The Rev. Randolph Nugent, retired top executive of the United Methodist Board of Global Ministries and a member of the New York Conference, described James as "a dynamo" within the denomination and a go-to person within the conference.
"He was the one in the New York Conference who always took on the tasks of the vulnerable people," he said. "If you had an issue, you went to Bill James; you could count on him."
Leader in ending Central Jurisdiction
He was a delegate to eight general and jurisdictional conferences, where he was a key leader in the struggle to end the Central Jurisdiction, the segregated jurisdiction formed in 1939 when the north and south branches of the Methodist Church merged.
The Rev. John Carrington, a friend and the retired director of the New York City Society, first met James when he came to speak to his seminary class. He always had students working in his church, Carrington recalled, and if African-American graduates were turned away by the (then) New York and New York East conferences, James found a conference that would accept them.
"I suppose I became a district superintendent to a great extent because of Bill's advocating it should be done," he said.
Through Metropolitan Community Church, James started a program for young adults aging out of foster care. The program was based in two brownstone buildings on 126th Street. "He provided a place where they could come and not just live there, but (also) could get training and find jobs," explained Carrington, who worked with him on the project.

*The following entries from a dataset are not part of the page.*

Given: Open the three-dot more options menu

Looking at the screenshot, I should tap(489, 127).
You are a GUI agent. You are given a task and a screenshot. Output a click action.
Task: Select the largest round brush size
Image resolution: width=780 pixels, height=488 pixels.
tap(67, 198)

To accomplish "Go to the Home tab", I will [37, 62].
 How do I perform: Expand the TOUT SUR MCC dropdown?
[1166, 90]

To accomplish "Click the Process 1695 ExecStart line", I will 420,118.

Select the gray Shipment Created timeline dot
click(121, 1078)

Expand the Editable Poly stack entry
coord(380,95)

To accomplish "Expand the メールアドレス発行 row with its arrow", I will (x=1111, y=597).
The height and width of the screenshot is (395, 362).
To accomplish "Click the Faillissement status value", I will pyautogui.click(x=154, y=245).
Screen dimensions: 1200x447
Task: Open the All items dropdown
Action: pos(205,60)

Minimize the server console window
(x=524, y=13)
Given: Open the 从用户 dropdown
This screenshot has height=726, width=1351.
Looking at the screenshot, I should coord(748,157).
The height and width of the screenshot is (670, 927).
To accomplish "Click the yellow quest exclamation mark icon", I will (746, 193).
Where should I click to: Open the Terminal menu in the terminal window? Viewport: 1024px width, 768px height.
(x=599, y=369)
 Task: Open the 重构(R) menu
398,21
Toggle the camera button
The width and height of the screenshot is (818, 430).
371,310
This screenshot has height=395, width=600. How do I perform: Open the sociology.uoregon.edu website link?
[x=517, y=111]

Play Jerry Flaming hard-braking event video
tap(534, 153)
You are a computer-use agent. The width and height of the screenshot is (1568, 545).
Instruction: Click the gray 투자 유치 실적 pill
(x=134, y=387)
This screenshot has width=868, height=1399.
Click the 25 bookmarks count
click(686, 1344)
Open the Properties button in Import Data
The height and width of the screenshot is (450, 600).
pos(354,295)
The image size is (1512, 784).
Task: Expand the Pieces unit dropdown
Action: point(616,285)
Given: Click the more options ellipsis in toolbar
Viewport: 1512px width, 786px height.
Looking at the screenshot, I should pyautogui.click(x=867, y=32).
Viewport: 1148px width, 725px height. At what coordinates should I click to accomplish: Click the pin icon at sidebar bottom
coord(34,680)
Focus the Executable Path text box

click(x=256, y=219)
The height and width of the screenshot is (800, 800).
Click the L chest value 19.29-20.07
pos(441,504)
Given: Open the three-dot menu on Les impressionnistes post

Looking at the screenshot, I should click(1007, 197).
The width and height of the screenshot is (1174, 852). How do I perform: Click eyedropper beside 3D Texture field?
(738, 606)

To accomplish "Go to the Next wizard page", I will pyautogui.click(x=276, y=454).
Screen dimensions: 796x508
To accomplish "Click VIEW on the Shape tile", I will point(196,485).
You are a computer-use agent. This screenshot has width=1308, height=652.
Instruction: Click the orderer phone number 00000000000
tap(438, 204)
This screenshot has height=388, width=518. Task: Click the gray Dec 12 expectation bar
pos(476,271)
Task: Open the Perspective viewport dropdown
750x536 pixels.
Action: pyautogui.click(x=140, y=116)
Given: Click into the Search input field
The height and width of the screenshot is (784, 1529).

James also worked with Carrington on the United Methodist City Society, a mission agency of the church in the metropolitan region, where he served on the board and helped shape the church's response to the urban crisis.
He was a founder of the Ministerial Interfaith Association of New York and founded, with U.S. Rep. Charles Rangel, the Harlem Urban Development Corporation. Established in 1971 through Gov. Nelson A. Rockefeller, that agency attempted to attract public and private investment for housing and commercial development in Harlem.
James continued to have an influence on Shipley and other African-American pastors. When Shipley, then 35, was conflicted over whether to accept an offer in Detroit to become the youngest and first African-American conference council director in the connection, he went to James for advice. "He said, 'You have to go,'" he remembered. "He said, 'In the ministry, you don't decide. God decides, and you have to do what he tells you.'"
That position, which Shipley held for 12 years, turned out to be the best job he ever had in the church, he said. In recent years, he has continued his mentor's advocacy for young people through his involvement with Chandler Park Academy, a Detroit-area charter school started through his congregation.
James was preceded in death by his wife, Juanita, and adopted son, Edward. He is survived by his daughter-in-law, Jade James; two grandsons, Kyle and Ryan James, and two great-grandchildren, Makhi James and Kahloe James.